Set problem A
Express the entries from the line containing "will click(x=6, y=7)." through the line containing "click(x=613, y=31)", inclusive, as a JSON list of strings with one string per line and no blank lines.

Deep learning (DL) technologies are useful for producing more accurate and less subjective results [8]. Text classification operations should be automated [33]. For hate speech identification, significant advances in deep learning algorithms have been made, including classical deep learning, ensemble learning, and deep learning (DL). Several deep learning algorithms have attained superior results as a result of the extraordinary breakthrough in NLP.

To amplify the categorization of social media texts as hatred speech or non-hatred speech, academics and practitioners need to keep up with rapidly expanding deep learning approaches. On SM, a lot of time and work has gone into developing new and useful tools that better catch hate speech. In the SM world, slangs and new vocabulary are continuously developing [1]. Because of the growing use of social media, hate speech has become commonplace. Hate speeches, according to studies, can negatively alter the narrative and the political discourse [1].

Abusive social media interactions are a complex phenomenon with several modalities and motivations. Abusive languages have two instances like cyberbullying and hate speech that have drawn the attention of academics in recent decades as a result of their negative implications in our society [29]. On social media several experiments automatically identify these unwanted communications.

By using deep learning methodologies automatic hate speech detection is still very new. During this research, there were few recent and related survey publications accessible on hate speech identification systems. Deep learning methods beneficial for hate speech identification and content analyze from social media. In the last several decades, offensive statements like hated speech and online bullying have been the most investigated subjects in Natural language processing [32].

The identification and classification are the inappropriate remarks in terms of social media data analysis. Deep learning algorithms have proved quite helpful [4]. Advances in deep learning algorithms research have had a significant influence in a variety of fields, resulting in some keys and approaches for surveying extensive amounts of data in natural-world situations.

Real world example on hate speech: In Fig. 1 Kangana Ranaut said that India actually got freedom in 2021. India got freedom in 2014 that was a bheek not actually freedom so this statement or comment is an insulting comment towards freedom fighters.

Kangana Ranaut’s ‘India got freedom in 2014’ comment an insult to freedom fighters: Delhi BJP leader

Fig. 1

National News Picture on 12 Nov. 2021.

In this examined a brief evaluation of six hate speech detection classifiers like Bi-LSTM with Glove, Bi-LSTM, CNN, and Elmo with deep learning, LSTM and LSTM with Glove. In natural language processing detection of automated hate speech provided a concise and critical review.

The utmost contribution of this paper are:

Introducing a deep learning models on Twitter dataset that consist the 25296 tweets to make a more accurate outcomes.

In this paper utilizing the global vector embedding for hate speech detection.

Obtain the training and validation accuracy and loss by using Bi-LSTM with tweet dataset, Bi-LSTM with Glove tweet dataset, CNN tweet dataset, Elmo with deep learning tweet dataset, LSTM with tweet and LSTM with Glove with tweet dataset.

Data on finding visible targets
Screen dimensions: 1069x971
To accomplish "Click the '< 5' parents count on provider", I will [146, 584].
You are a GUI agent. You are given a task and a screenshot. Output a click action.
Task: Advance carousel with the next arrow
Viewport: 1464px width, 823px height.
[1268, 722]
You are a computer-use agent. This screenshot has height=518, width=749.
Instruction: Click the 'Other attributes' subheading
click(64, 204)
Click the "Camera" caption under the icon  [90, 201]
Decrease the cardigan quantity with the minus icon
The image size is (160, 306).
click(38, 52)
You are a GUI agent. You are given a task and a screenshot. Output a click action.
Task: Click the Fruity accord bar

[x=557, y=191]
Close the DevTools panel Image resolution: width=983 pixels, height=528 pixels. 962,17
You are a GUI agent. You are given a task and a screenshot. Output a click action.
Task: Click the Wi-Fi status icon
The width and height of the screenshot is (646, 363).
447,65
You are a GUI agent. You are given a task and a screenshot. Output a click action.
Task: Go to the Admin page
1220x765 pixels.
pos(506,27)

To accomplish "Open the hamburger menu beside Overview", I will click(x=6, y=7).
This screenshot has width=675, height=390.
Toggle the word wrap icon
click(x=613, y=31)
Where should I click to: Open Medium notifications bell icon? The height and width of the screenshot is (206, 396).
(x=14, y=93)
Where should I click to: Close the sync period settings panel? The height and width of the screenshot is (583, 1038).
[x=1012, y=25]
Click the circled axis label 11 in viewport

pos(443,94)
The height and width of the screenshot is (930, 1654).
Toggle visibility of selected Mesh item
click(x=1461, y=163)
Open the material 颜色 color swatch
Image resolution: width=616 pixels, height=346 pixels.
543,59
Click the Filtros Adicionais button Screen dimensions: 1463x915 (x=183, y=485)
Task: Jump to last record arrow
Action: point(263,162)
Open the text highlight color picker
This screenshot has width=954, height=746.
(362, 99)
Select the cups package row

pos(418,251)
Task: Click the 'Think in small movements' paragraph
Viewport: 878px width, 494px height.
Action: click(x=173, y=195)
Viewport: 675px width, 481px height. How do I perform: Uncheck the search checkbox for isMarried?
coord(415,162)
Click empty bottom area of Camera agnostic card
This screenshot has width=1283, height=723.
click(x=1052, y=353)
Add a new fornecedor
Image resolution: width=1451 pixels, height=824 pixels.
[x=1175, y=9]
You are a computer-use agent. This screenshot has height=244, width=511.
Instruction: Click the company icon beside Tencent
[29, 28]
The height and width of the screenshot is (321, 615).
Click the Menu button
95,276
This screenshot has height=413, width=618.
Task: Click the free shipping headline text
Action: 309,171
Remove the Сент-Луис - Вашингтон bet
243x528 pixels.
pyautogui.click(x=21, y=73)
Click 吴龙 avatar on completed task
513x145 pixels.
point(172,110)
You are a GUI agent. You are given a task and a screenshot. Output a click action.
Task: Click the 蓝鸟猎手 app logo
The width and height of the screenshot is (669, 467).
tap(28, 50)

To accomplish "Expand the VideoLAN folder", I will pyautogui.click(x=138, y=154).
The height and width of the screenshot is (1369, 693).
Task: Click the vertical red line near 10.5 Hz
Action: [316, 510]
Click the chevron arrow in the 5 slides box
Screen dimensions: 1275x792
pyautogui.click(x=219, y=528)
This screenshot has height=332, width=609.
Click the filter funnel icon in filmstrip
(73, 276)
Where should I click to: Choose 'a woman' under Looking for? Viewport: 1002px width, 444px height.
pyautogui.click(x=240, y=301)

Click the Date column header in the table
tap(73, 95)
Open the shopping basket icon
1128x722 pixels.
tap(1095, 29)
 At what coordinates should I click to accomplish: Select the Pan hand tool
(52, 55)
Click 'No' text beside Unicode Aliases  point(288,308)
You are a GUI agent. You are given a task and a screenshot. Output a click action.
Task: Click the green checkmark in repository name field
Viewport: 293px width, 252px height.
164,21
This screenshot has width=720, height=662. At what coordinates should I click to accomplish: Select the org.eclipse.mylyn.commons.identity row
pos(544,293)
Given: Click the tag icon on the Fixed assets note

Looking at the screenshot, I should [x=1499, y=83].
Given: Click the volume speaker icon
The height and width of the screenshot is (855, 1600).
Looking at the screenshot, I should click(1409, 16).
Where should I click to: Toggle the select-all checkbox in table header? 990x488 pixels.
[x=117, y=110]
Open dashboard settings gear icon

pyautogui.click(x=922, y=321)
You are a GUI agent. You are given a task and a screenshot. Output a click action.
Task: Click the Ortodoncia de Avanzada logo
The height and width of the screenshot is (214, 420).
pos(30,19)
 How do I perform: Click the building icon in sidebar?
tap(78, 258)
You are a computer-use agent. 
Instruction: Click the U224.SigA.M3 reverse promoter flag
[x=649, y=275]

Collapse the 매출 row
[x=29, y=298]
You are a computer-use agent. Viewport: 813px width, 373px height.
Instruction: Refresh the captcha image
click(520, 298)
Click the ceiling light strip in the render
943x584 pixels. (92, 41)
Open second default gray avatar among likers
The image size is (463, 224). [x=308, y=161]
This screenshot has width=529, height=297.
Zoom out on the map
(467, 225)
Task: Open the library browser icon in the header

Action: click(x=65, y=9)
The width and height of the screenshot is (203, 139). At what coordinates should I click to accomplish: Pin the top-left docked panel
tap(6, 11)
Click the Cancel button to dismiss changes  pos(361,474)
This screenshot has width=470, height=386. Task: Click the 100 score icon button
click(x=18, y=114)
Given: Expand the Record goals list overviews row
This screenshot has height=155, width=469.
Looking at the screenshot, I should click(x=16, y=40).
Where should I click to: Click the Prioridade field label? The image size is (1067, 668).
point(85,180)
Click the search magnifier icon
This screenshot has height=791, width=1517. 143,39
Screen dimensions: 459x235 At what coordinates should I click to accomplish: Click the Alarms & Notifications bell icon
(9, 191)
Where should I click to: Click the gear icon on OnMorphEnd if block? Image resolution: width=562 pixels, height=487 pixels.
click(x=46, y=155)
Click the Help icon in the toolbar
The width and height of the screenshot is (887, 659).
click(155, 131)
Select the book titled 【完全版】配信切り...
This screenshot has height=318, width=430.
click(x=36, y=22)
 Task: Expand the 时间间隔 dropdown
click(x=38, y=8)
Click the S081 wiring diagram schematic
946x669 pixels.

Set problem B
Continue the text on deep learning for hate speech detection from its last sentence.

Task response A
[
  "To accomplish \"Open the hamburger menu beside Overview\", I will click(x=6, y=7).",
  "This screenshot has width=675, height=390.",
  "Toggle the word wrap icon",
  "click(x=613, y=31)"
]

Task response B
Analyzing the tuning parameter setting for better classification. For tuning parameters, batch size, activation function, epochs, dropout rate, loss function and optimizer has been used.

Our proposed technique LSTM with Glove give 0.89 accuracy that is highest and lowest loss 0.19 from among all the deep learning classifiers that I have used.

Our proposed technique give high precision, recall and f1-score values from previous used model that is Logistic Regression (LR) with L2 regularization by T. Davidson [42].

Further we will discuss “Related Work” in section 2, Section 3 that define the “Dataset & Methodology” like deep learning classifiers LSTM, Bi-LSTM, CNN and Elmo with proposed framework. Section 4 define the “Proposed Work” with the process flow of our work, measure the accuracy and loss based on classifiers. In section 5 layered architecture and setting the tuning parameters of Bi-LSTM (Glove), Bi-LSTM, CNN, Elmo, LSTM (Glove) and LSTM will be explain in the “Simulation and Results”. Section 6 define the “Evaluation Matrices”. In section 7 it will be define the “Conclusion & Future Work” like when LSTM with Glove applied on Twitter dataset then it give highest accuracy 0.89 and minimum loss 0.19.

2 Related work

In this section the research used the domain-specific embedding and focused on hate speech detection. There has been a significant amount of study with regards to detecting hate speech, but not much effort specifically identifying hate speech.

Hate speech has no broadly accepted definition. There is no unanimity on an individual definition [13]. Hate speech can help annotators work more efficiently. As a result, the annotators’ agreement rate will rise [4]. It might be difficult to tell the difference in certain nations. Hate speech will be defined in a precise and universal way. It is increasingly challenging and complicated. Any speech that contributes to a criminal conduct, on the other hand, is penalized as a hate crime. Other harmful online behaviors, such as cyberbullying, should be addressed in addition to hate speech. Hate speech differs from cyberbullying in that it impacts a larger group of people and has societal implications. Humans and computers have failed to comprehend hate speech because it is a complex and incomprehensible notion. [20].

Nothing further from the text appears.